From: Coly Li <[email protected]>
In the cache missing code path of cached device, if a proper location
from the internal B+ tree is matched for a cache miss range, function
cached_dev_cache_miss() will be called in cache_lookup_fn() in the
following code block,
[code block 1]
526 unsigned int sectors = KEY_INODE(k) == s->iop.inode
527 ? min_t(uint64_t, INT_MAX,
528 KEY_START(k) - bio->bi_iter.bi_sector)
529 : INT_MAX;
530 int ret = s->d->cache_miss(b, s, bio, sectors);
Here s->d->cache_miss() is the call backfunction pointer initialized as
cached_dev_cache_miss(), the last parameter 'sectors' is an important
hint to calculate the size of read request to backing device of the
missing cache data.
Current calculation in above code block may generate oversized value of
'sectors', which consequently may trigger 2 different potential kernel
panics by BUG() or BUG_ON() as listed below,
1) BUG_ON() inside bch_btree_insert_key(),
[code block 2]
886 BUG_ON(b->ops->is_extents && !KEY_SIZE(k));
2) BUG() inside biovec_slab(),
[code block 3]
51 default:
52 BUG();
53 return NULL;
All the above panics are original from cached_dev_cache_miss() by the
oversized parameter 'sectors'.
Inside cached_dev_cache_miss(), parameter 'sectors' is used to calculate
the size of data read from backing device for the cache missing. This
size is stored in s->insert_bio_sectors by the following lines of code,
[code block 4]
909 s->insert_bio_sectors = min(sectors, bio_sectors(bio) + reada);
Then the actual key inserting to the internal B+ tree is generated and
stored in s->iop.replace_key by the following lines of code,
[code block 5]
911 s->iop.replace_key = KEY(s->iop.inode,
912 bio->bi_iter.bi_sector + s->insert_bio_sectors,
913 s->insert_bio_sectors);
The oversized parameter 'sectors' may trigger panic 1) by BUG_ON() from
the above code block.
And the bio sending to backing device for the missing data is allocated
with hint from s->insert_bio_sectors by the following lines of code,
[code block 6]
926 cache_bio = bio_alloc_bioset(GFP_NOWAIT,
927 DIV_ROUND_UP(s->insert_bio_sectors, PAGE_SECTORS),
928 &dc->disk.bio_split);
The oversized parameter 'sectors' may trigger panic 2) by BUG() from the
agove code block.
Now let me explain how the panics happen with the oversized 'sectors'.
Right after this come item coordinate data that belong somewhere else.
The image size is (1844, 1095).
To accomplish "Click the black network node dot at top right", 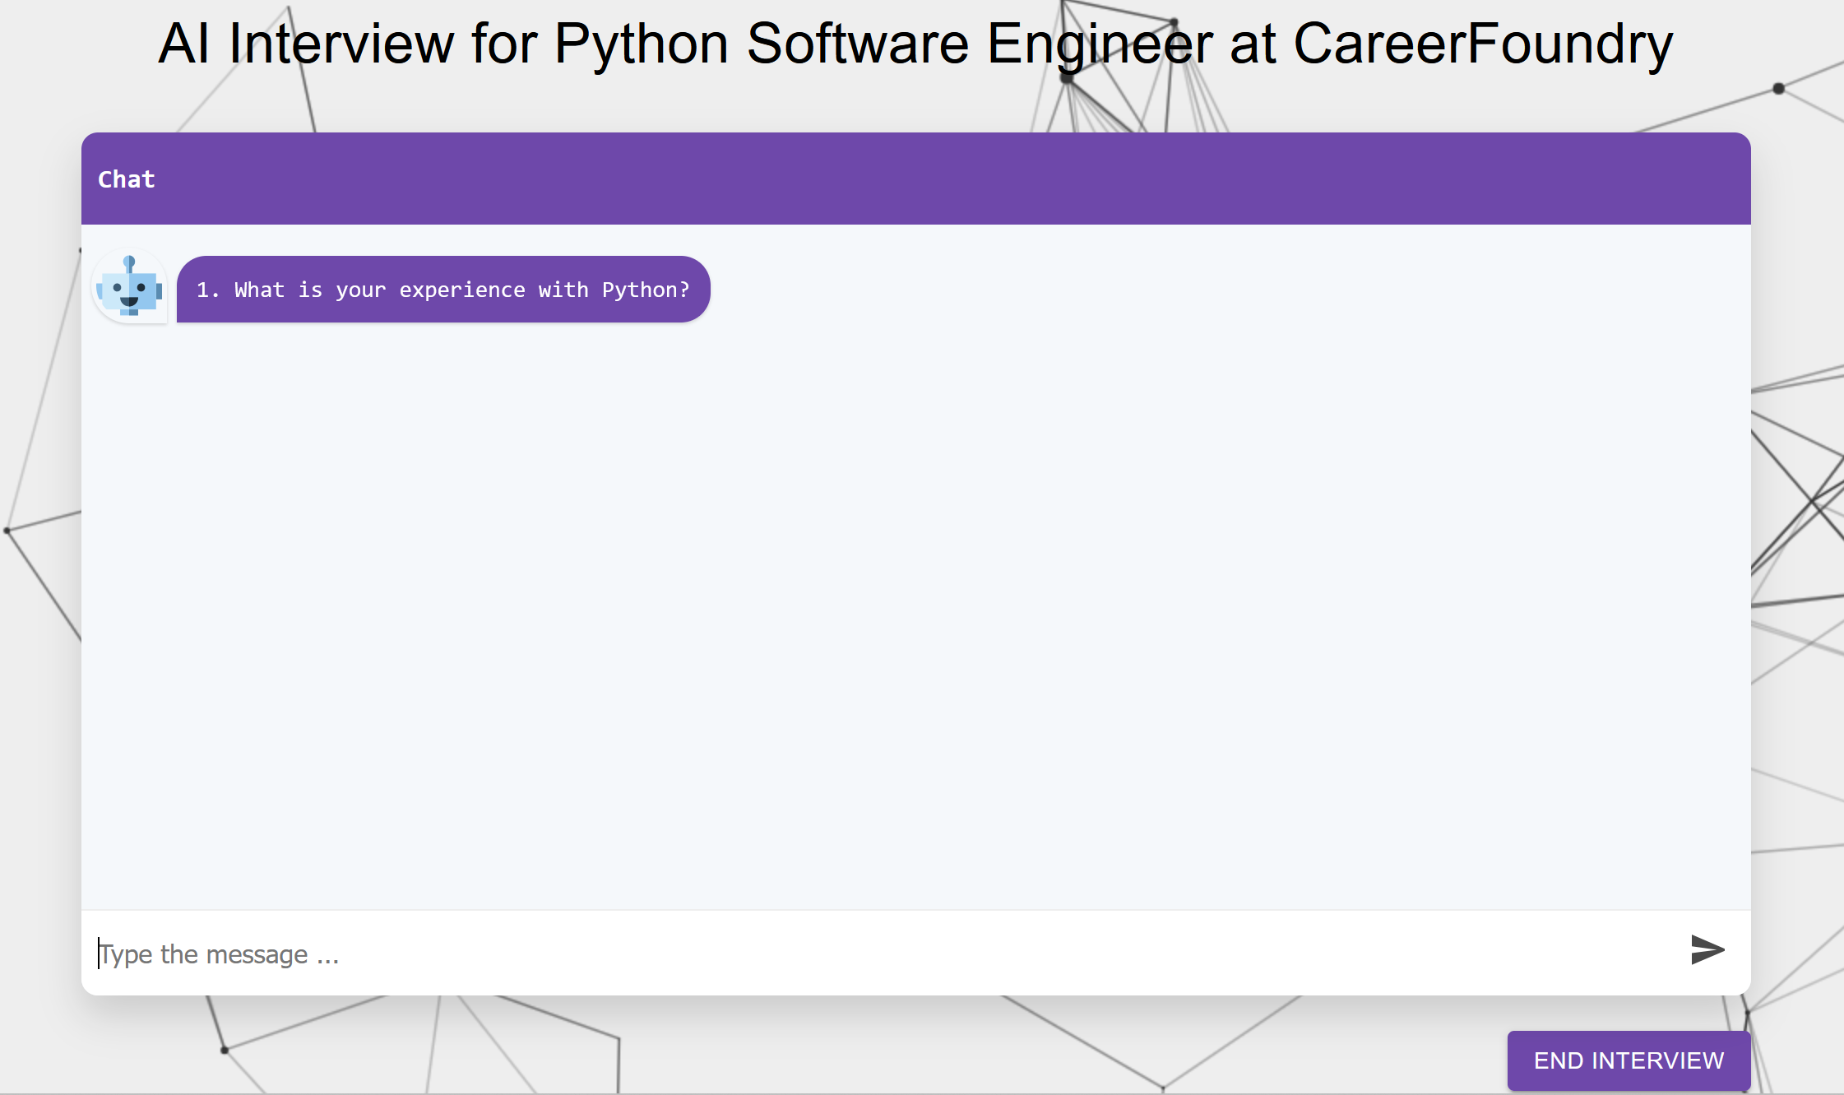I will [x=1778, y=88].
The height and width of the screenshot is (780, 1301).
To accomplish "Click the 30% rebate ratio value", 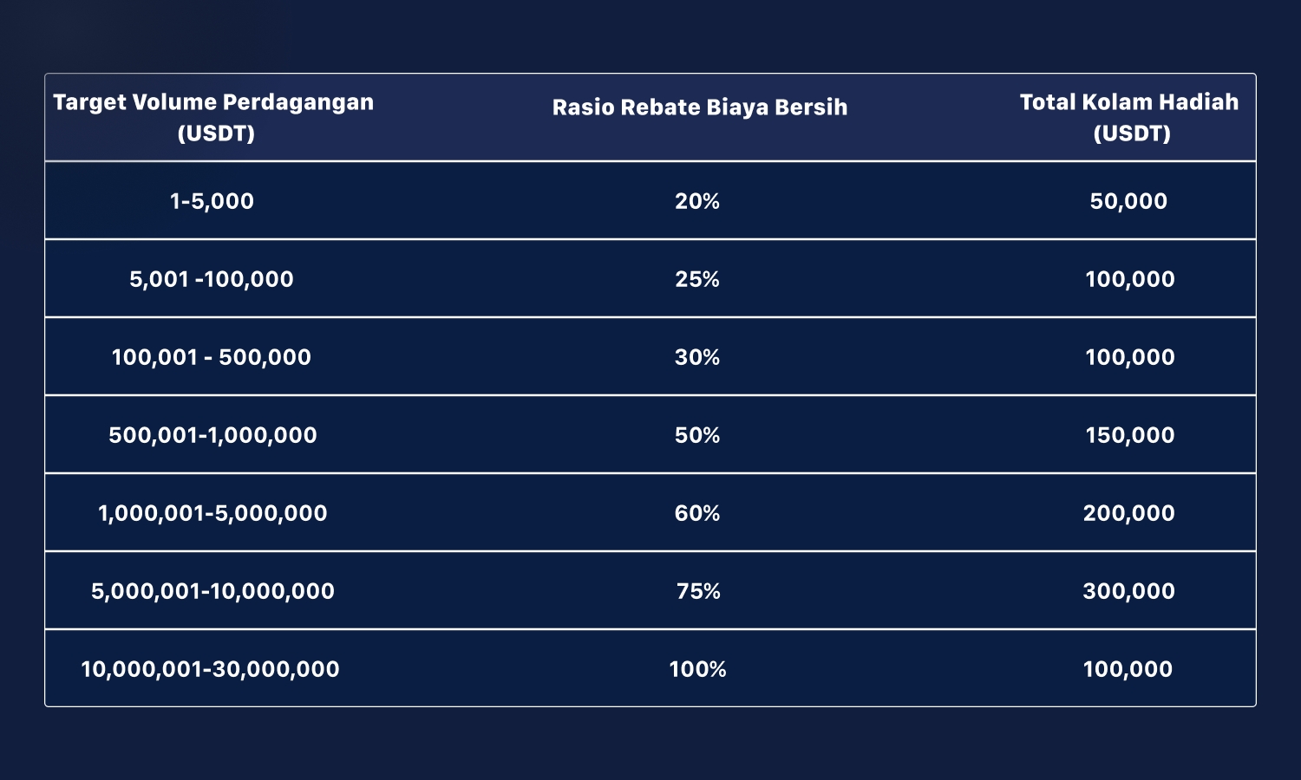I will click(697, 357).
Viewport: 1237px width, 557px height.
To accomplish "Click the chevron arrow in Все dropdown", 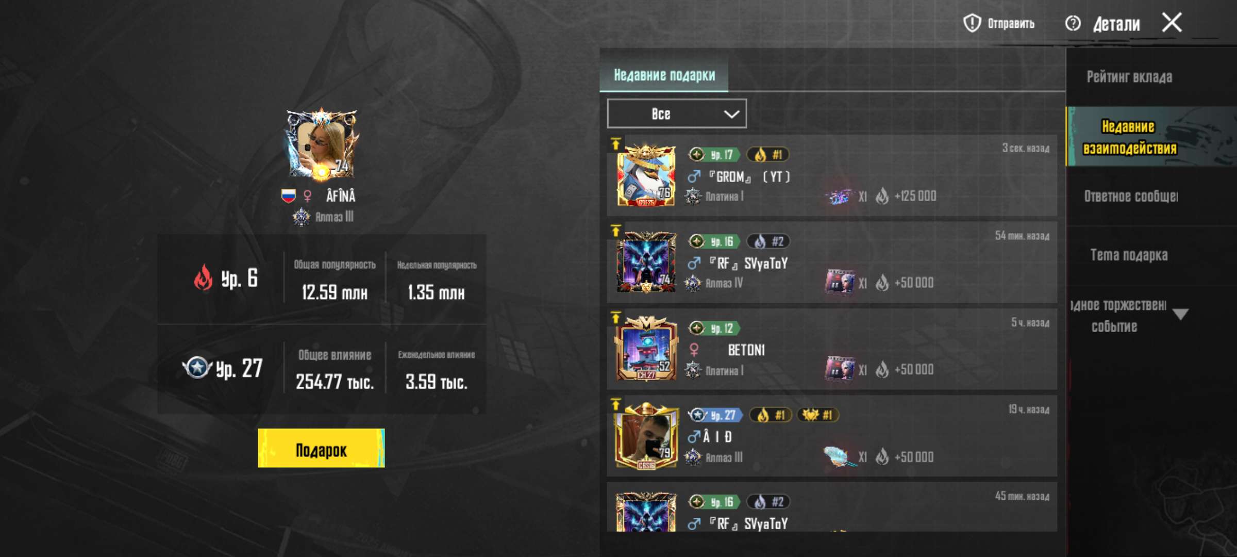I will pyautogui.click(x=731, y=114).
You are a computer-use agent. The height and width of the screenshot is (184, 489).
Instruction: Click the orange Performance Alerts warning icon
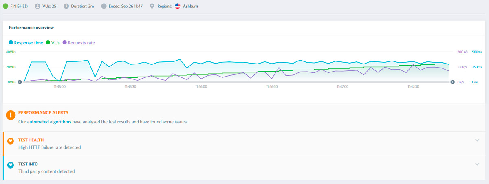click(11, 115)
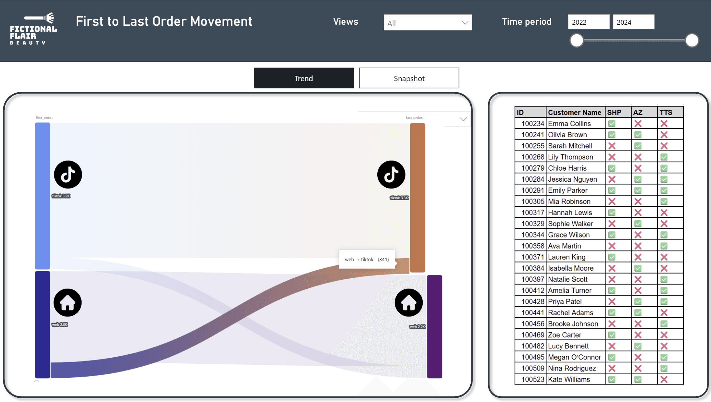Open the Views dropdown set to All

click(x=422, y=23)
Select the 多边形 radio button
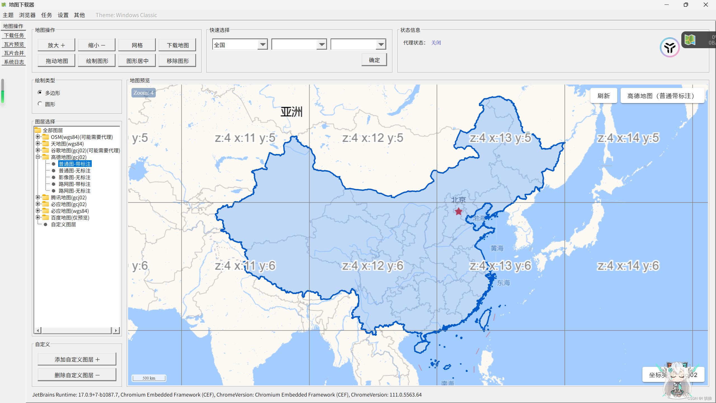Screen dimensions: 716x403 (x=40, y=92)
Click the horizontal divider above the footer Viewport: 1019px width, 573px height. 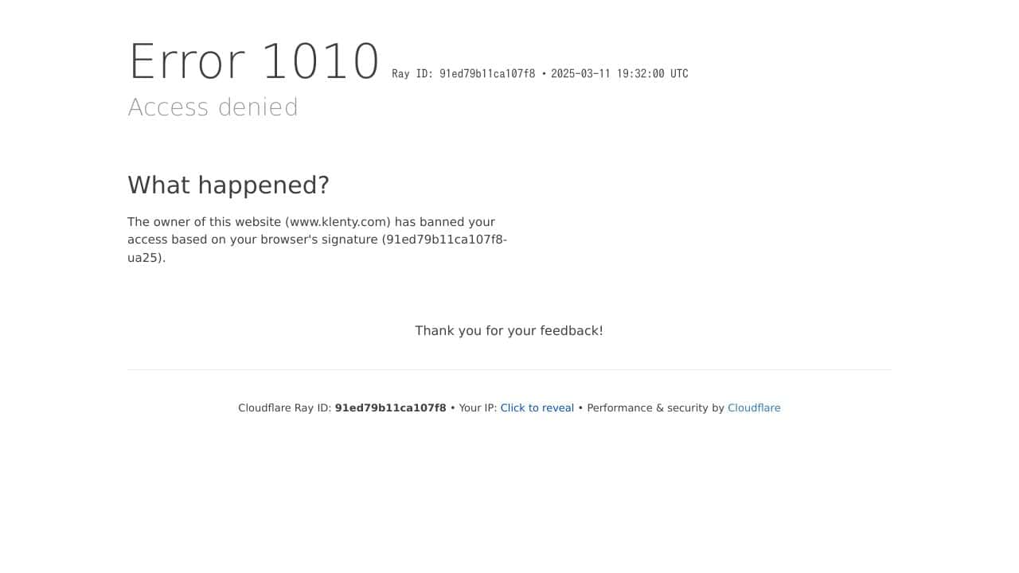click(510, 369)
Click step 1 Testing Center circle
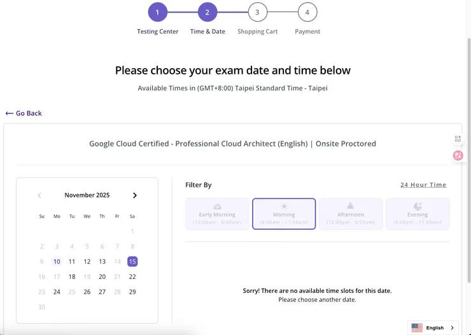 tap(157, 12)
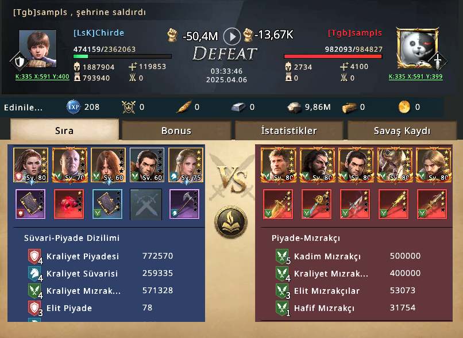The image size is (463, 338).
Task: Inspect the purple axe equipment icon
Action: tap(184, 204)
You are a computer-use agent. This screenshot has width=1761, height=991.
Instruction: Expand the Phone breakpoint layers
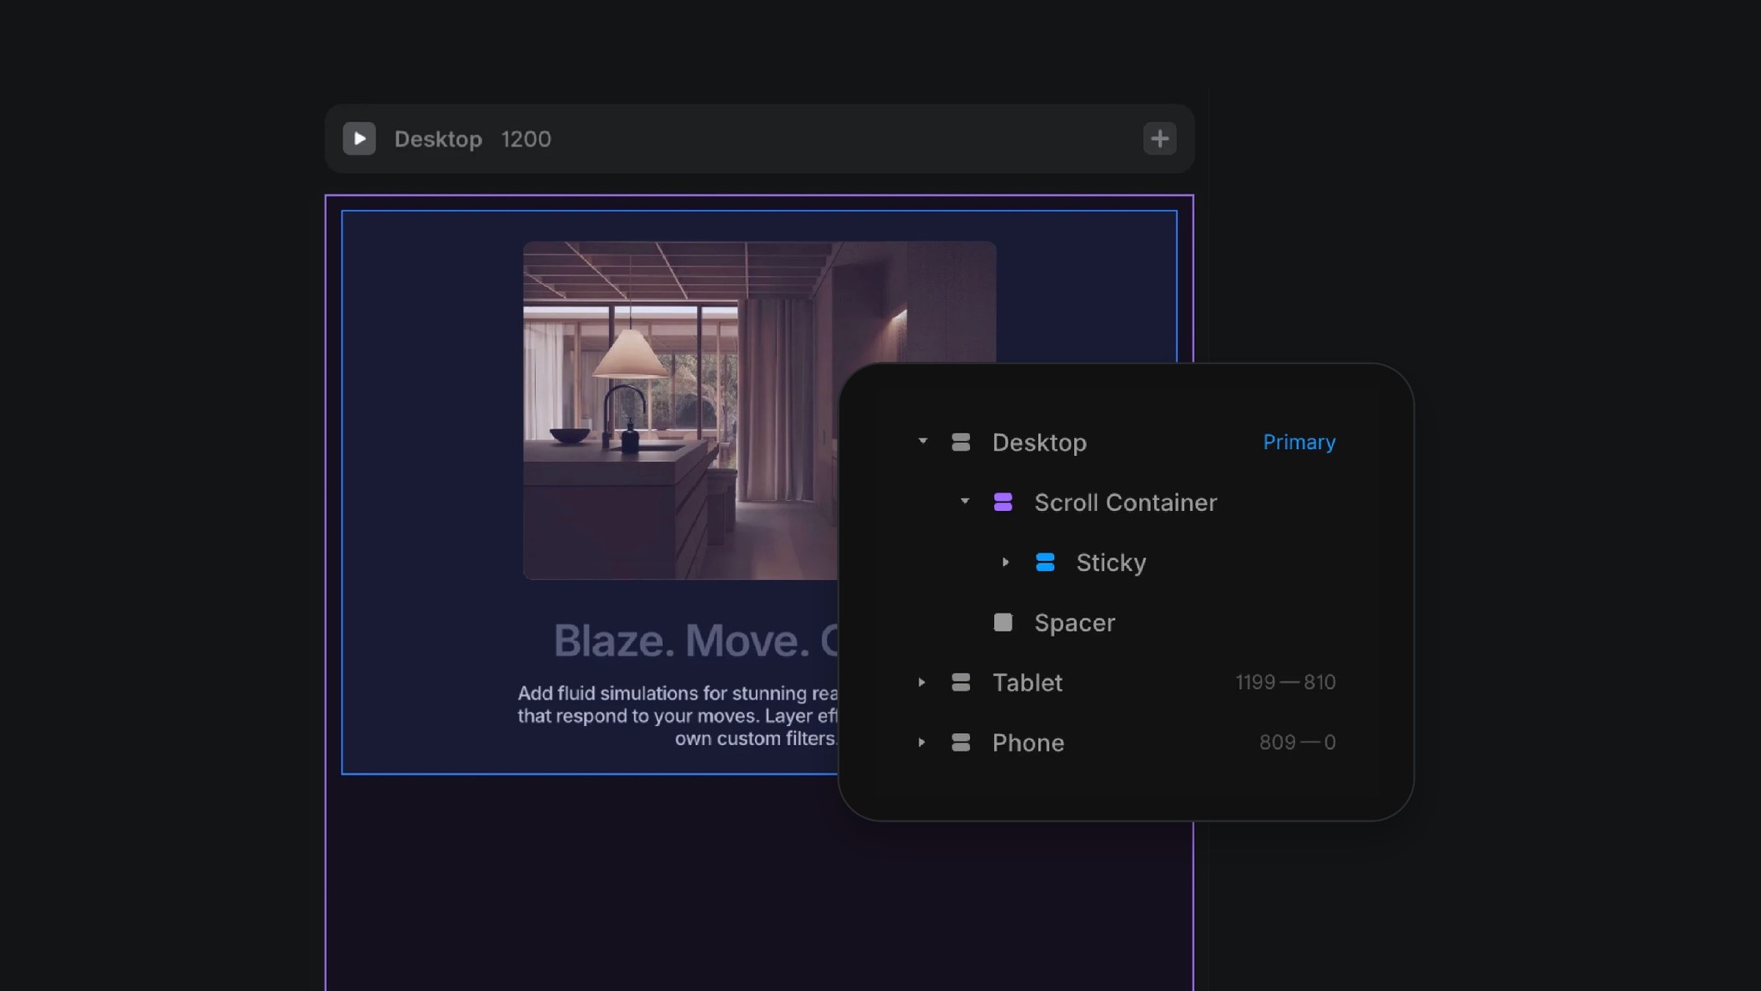[922, 742]
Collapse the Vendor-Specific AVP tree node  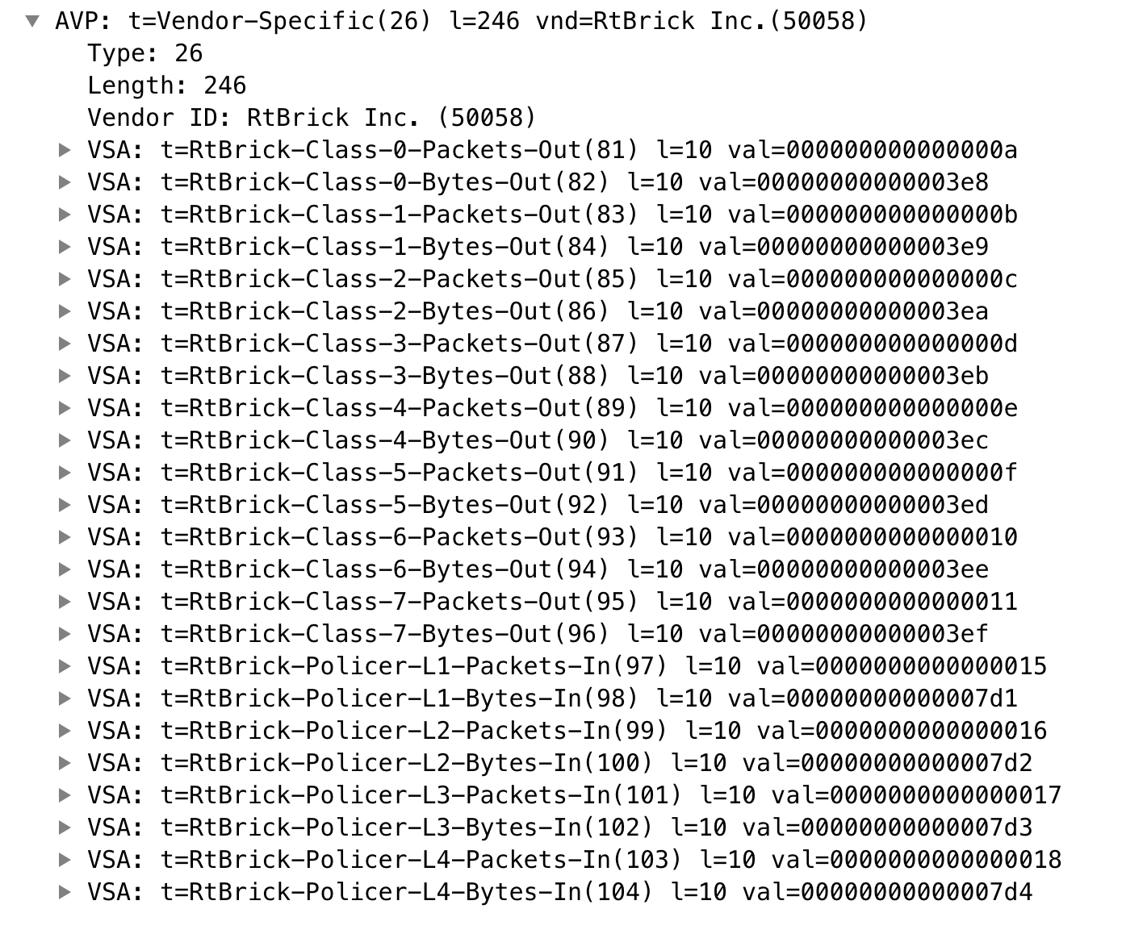(x=32, y=21)
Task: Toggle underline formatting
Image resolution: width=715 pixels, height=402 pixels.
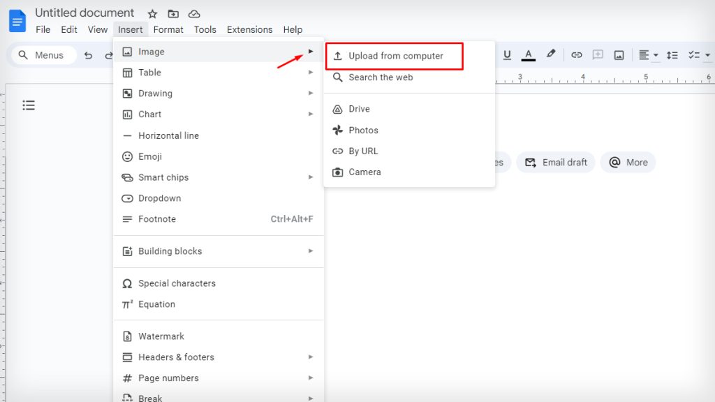Action: pos(508,54)
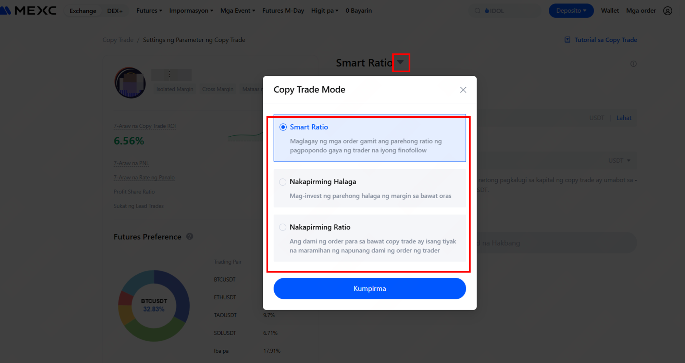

In code block 5, replace_key is generated by macro KEY(). From the
definition of macro KEY(),
[code block 7]
71 #define KEY(inode, offset, size) \
72 ((struct bkey) { \
73 .high = (1ULL << 63) | ((__u64) (size) << 20) | (inode), \
74 .low = (offset) \
75 })
Here 'size' is 16bits width embedded in 64bits member 'high' of struct
bkey. But in code block 1, if "KEY_START(k) - bio->bi_iter.bi_sector" is
very probably to be larger than (1<<16) - 1, which makes the bkey size
calculation in code block 5 is overflowed. In one bug report the value
of parameter 'sectors' is 131072 (= 1 << 17), the overflowed 'sectors'
results the overflowed s->insert_bio_sectors in code block 4, then makes
size field of s->iop.replace_key to be 0 in code block 5. Then the 0-
sized s->iop.replace_key is inserted into the internal B+ tree as cache
missing check key (a special key to detect and avoid a racing between
normal write request and cache missing read request) as,
[code block 8]
915 ret = bch_btree_insert_check_key(b, &s->op, &s->iop.replace_key);
Then the 0-sized s->iop.replace_key as 3rd parameter triggers the bkey
size check BUG_ON() in code block 2, and causes the kernel panic 1).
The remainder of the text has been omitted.